### Exercise
What is needed is an exact copy of the lines from the one containing "939x680 pixels. How" through the last line of the records, with no pictures.

### Data for review
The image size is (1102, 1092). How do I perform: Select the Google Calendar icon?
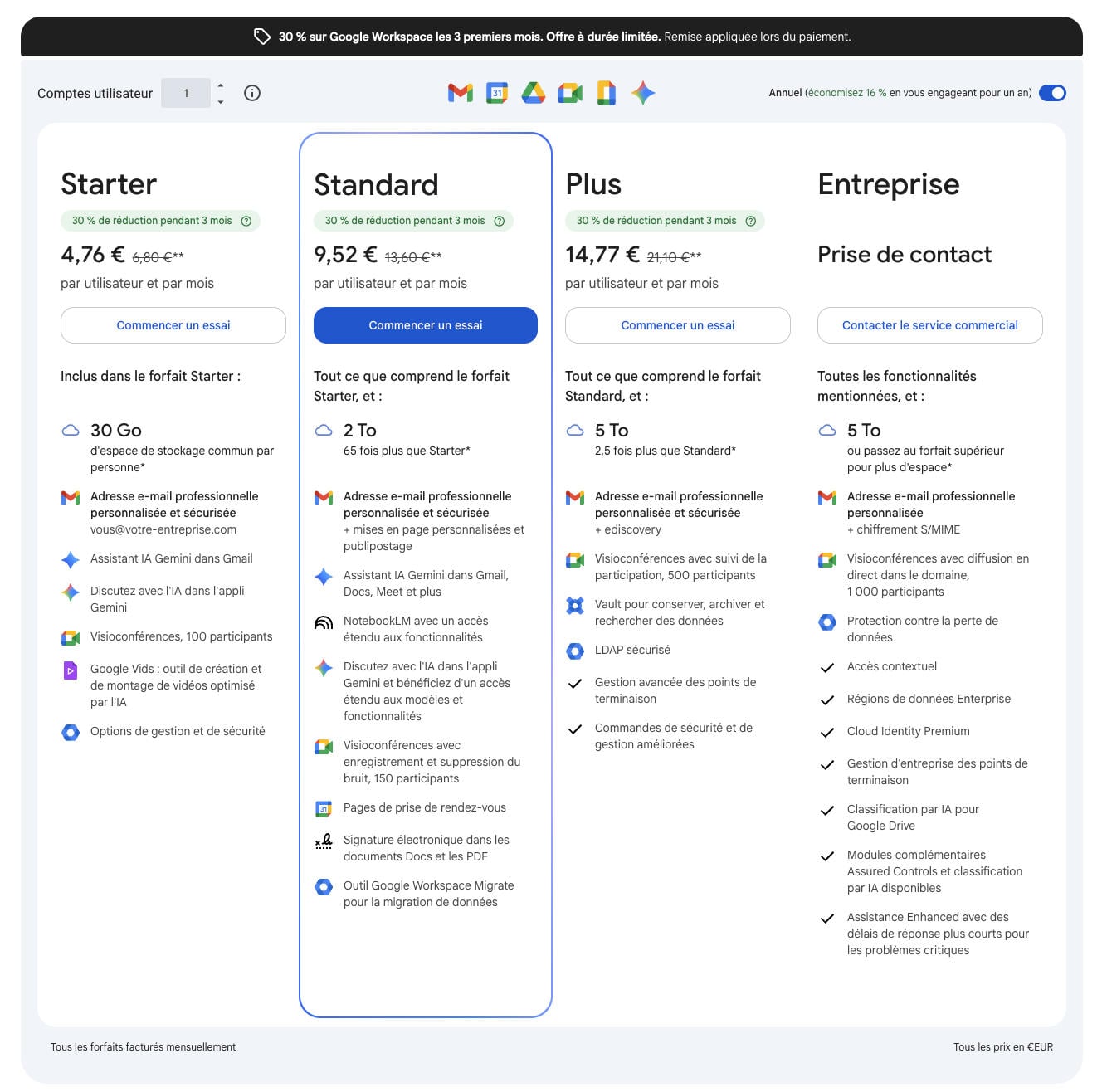(x=495, y=93)
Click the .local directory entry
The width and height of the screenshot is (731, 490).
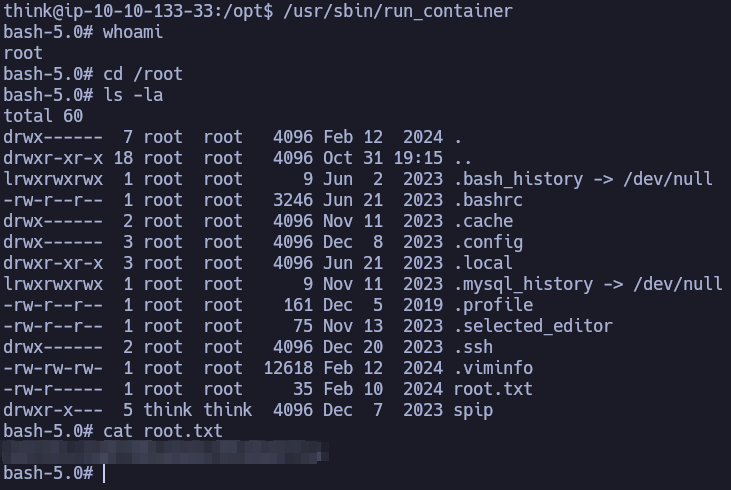tap(483, 263)
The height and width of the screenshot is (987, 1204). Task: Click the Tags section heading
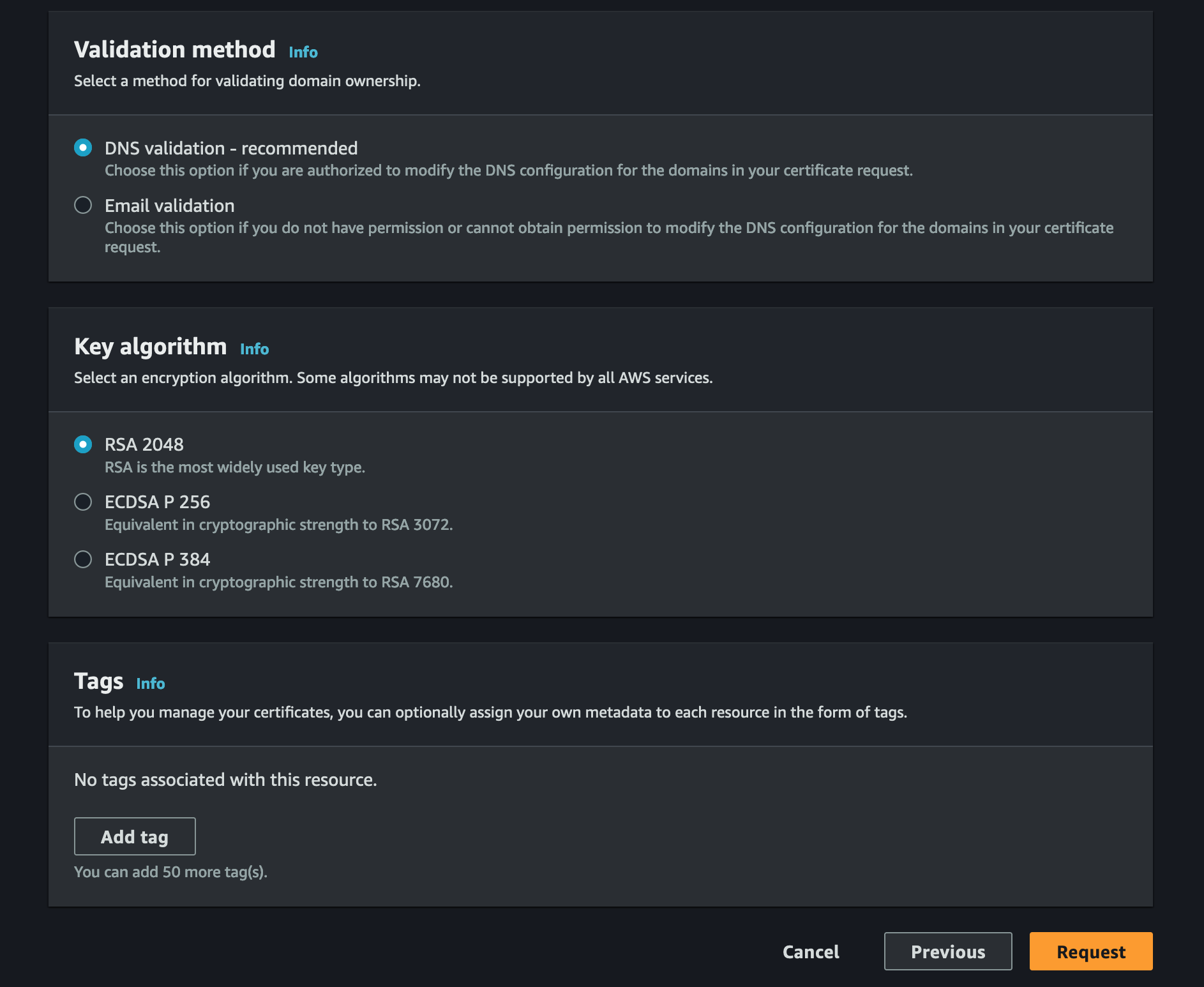click(98, 681)
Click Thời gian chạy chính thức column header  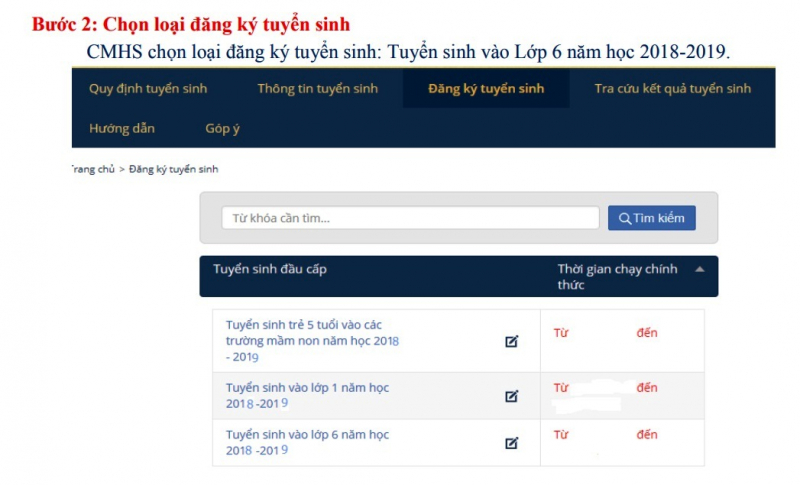(x=617, y=276)
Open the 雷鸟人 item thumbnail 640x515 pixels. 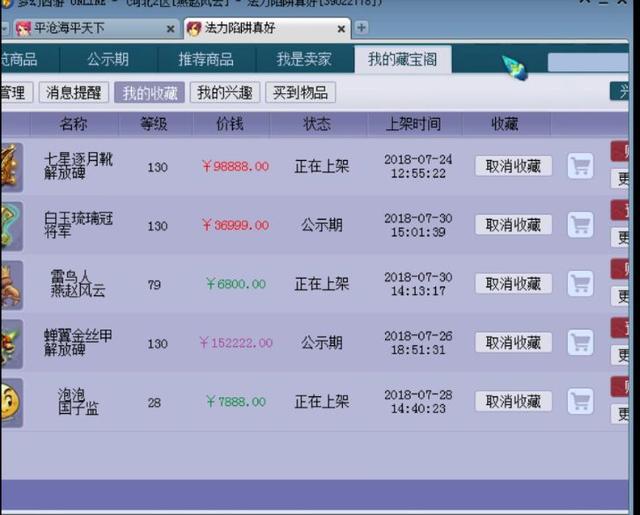11,285
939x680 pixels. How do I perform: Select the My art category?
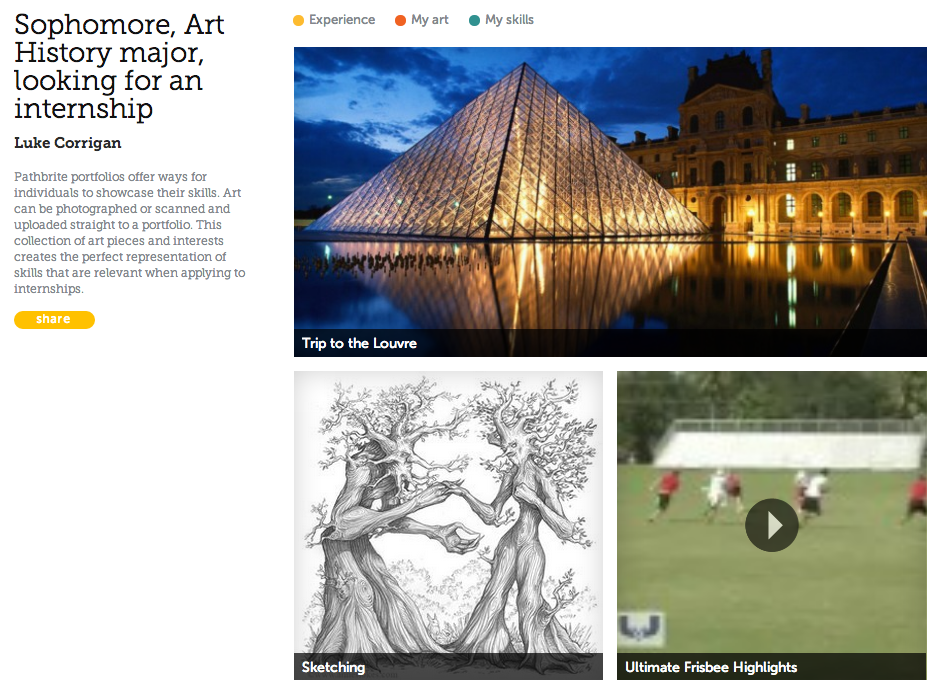click(x=429, y=20)
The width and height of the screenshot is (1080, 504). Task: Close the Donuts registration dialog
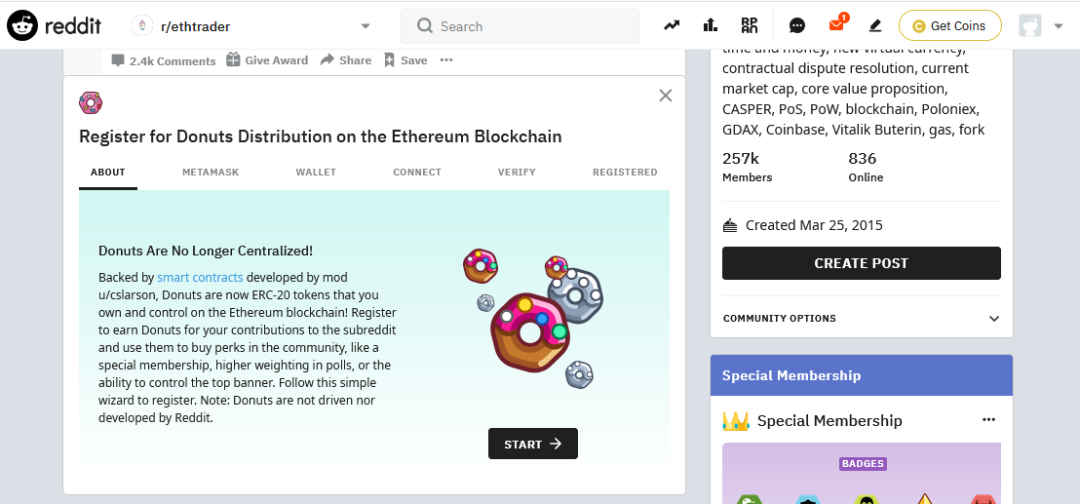[x=665, y=96]
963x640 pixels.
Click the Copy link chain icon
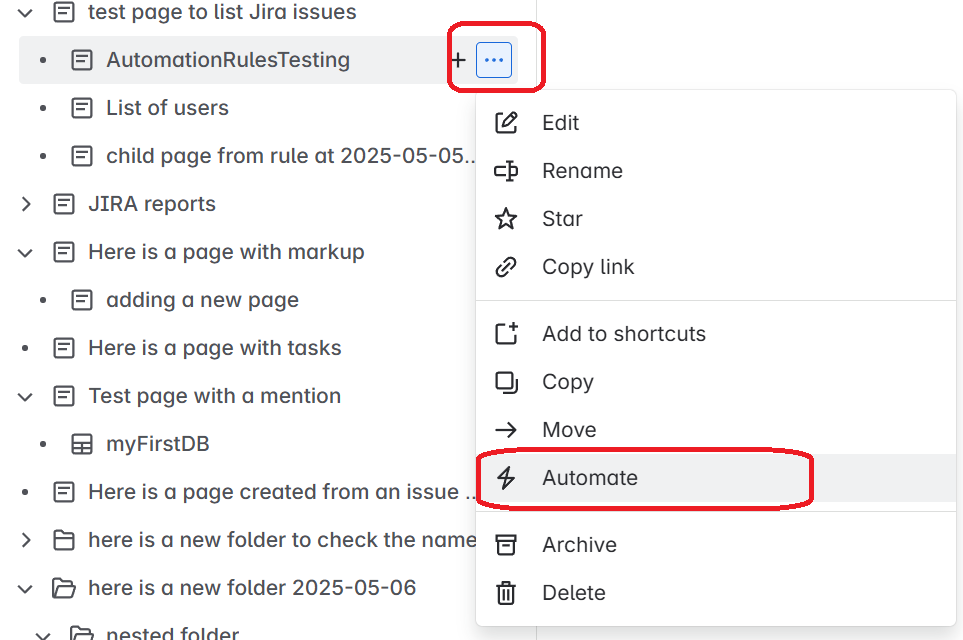pos(507,266)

### Output of the exercise
939x680 pixels. How do I perform: Select the My art category?
click(x=429, y=20)
The width and height of the screenshot is (1080, 504). Task: Close the Donuts registration dialog
[x=665, y=96]
963x640 pixels.
Click the Copy link chain icon
pos(507,266)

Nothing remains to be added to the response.